++++ ARTIKEL
Die 50 besten Doppel-Alben aller Zeiten

Bei der Bitte an die Beiträger, empfehlenswerte, bedeutende, ja womöglich verkannte Doppelalben zu nennen, war der erste Gedanke: Wie oft werden „Blonde On Blonde“, das „Weiße Album“ und „The Wall“ genannt? Weil die Kollegen das aber auch bedachten, wurde Dylans Platte von 1966 zwar am häufigsten, doch nur fünfmal vorgeschlagen. Ausdrücklich wollen wir eine individuell gefärbte Übersicht von Alben dieses Formats, das ja jede auch ein Kunstformat ist, geben – und dabei auch entlegenere, nicht kanonisierte Alben berück­sichtigen. Als Ausgangspunkt und Anlass: das 45. Jubiläum von „­Physical ­Graffiti“ von Led Zeppelin, natürlich ein Flaggschiff des Verschwenderischen der früheren Vierseitig­keit auf Vinyl. Nach unserem Regularium gelten solche Veröffentlichungen als Doppel­album, die auf Vinyl – oder später auf CD – als Doppelalbum konzipiert waren; wurde eine Doppel-LP später auf eine einzelne CD gebannt, bleibt es dennoch ein ­Double. Live-­Alben sollten gelten, denn Konzertaufnahmen verlangen geradezu die üppige Form. Nicht zugelassen waren Tripel-, Quadrupel- und noch umfänglichere Platten, die ja eher dem entsprechen, was heute als „Boxset“ geläufig ist, und die auf größere ­Kohärenz (oder Inkohärenz!) aus sind. Das stärkste Vorkommen des Doppel­albums ist in den 70er-Jahren zu verzeichnen, als der Verkauf von Tonträgern olympisch wurde und die Rockmusik immer epischer, verzweigter, einfach größer, manche behaupten: megalo­manischer. Hervorgebracht wurde das Doppelalbum aber in der zweiten Hälfte der 60er-Jahre, als die Ideen und der Anspruch in der populären Musik eine elaboriertere, auch wagemutigere und spielerische Bindung verlangten.

Ausgewählt und getextet von Wolfgang Doebeling, Jörg Feyer, Birgit Fuss, Max Gösche, Jan Jekal, Sassan Niasseri, Ralf Niemczyk, Gunther Reinhardt, Robert Rotifer, Frank Schäfer, Jörn Schlüter, Markus Schneider, Marc Vetter, Naomi Webster-Grundl, Arne Willander, Sebastian Zabel und Jürgen Ziemer.
++++++++
- **ANWEISUNG 1**
Aktualisiere im Artikel über Doppelalben den Abschnitt von „Ausgewählt und getextet“ bis „und Jürgen Ziemer.“, und setze dabei „Zusammengestellt“ an die Stelle von „Ausgewählt“.
- **ANWEISUNG 2**
Führe den Artikel über die 50 besten Doppelalben im Anschluss an seinen letzten Satz weiter.
++++ ERFASSTE INFORMATIONEN
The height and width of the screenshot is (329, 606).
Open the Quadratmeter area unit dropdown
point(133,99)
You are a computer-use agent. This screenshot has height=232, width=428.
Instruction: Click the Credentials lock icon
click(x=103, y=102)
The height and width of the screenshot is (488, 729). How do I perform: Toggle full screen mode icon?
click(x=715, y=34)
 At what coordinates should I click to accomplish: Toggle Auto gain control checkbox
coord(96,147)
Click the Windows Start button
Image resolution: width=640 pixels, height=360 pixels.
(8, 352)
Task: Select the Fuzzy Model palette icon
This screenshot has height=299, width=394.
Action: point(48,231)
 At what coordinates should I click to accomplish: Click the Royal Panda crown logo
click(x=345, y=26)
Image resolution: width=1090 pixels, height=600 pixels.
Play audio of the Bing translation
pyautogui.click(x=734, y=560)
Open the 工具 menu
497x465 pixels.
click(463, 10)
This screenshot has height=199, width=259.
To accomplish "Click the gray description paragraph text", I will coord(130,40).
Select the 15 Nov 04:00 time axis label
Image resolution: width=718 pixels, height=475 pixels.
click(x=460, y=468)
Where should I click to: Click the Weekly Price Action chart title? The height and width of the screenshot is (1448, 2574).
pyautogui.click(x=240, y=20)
++++++++
- **ANTWORT 1**
Zusammengestellt und getextet von Wolfgang Doebeling, Jörg Feyer, Birgit Fuss, Max Gösche, Jan Jekal, Sassan Niasseri, Ralf Niemczyk, Gunther Reinhardt, Robert Rotifer, Frank Schäfer, Jörn Schlüter, Markus Schneider, Marc Vetter, Naomi Webster-Grundl, Arne Willander, Sebastian Zabel und Jürgen Ziemer.

- **ANTWORT 2**
Bob Dylan: „Blonde On Blonde“ (1966)

Als Bob Dylan am 5. Oktober 1965 im New Yorker Columbia-Studio mit den Aufnahmen zu „Blonde On Blonde“ beginnt, streiten sie noch heftig über seine Elektrifizierung und das Newport-Fiasko, beschimpfen ihn die Folkniks als Ketzer. Ein Jahr lang hat er Songideen gesammelt, während der nerven-aufreibenden Welttournee Zettel vollgekritzelt. Jetzt holt er sich die Hawks als Backingband ins Studio und zieht, nachdem es in New York nicht so gut läuft, nach Nashville um. Dort endlich entsteht das, was Dylan später „diesen dünnen, wilden Quecksilber-Sound“ nennt. „Blonde On Blonde“ erscheint dann am 20. Juni 1966, schließt nicht nur Dylans ersten Rockzyklus ab, der mit „Bringing It All Back Home“ und „Highway 61 Revisited“ begonnen hat, sondern darf auch als das erste Doppel-album in der Rockhistorie gelten. Frank Zappas „Freak Out!“ wird eine Woche später veröffentlicht.

Die 14 Songs verweigern sich verrätselt jeder Einengung. Dylan lädt Rock’n’Roll, Country, Folk und Blues surrealistisch, expressionistisch oder symbolistisch auf und gefällt sich in der Rolle des an Arthur Rimbaud und William Blake geschulten Erzählers, dem man niemals trauen darf. Während die dreiste, mit Blechbläsern dekorierte Satire „Rainy Day Women #12 & 35“ bekifft kichernd („Every-body must get stoned!“) nach New Orleans schielt, schlurft der Blues „Pledging My Time“ nach Chicago. Während das Großwerk „Visions Of Johanna“ ein verstörend-verworrenes Liebeslied ist, ist „I Want You“ eine als Popsong verkleidete Hymne auf das Begehren. Und am Ende erwartet einen das elfminütige Walzer-Versepos „Sad Eyed Lady Of The Lowlands“, das eine Plattenseite füllt, das ein Hochzeitslied für Dylans erste Frau, Sara, sein könnte und das Dylan damals für „den besten Song, den ich jemals geschrieben habe“, hielt. Gunther Reinhardt

The Jimi Hendrix Experience: „Electric Ladyland“ (1968)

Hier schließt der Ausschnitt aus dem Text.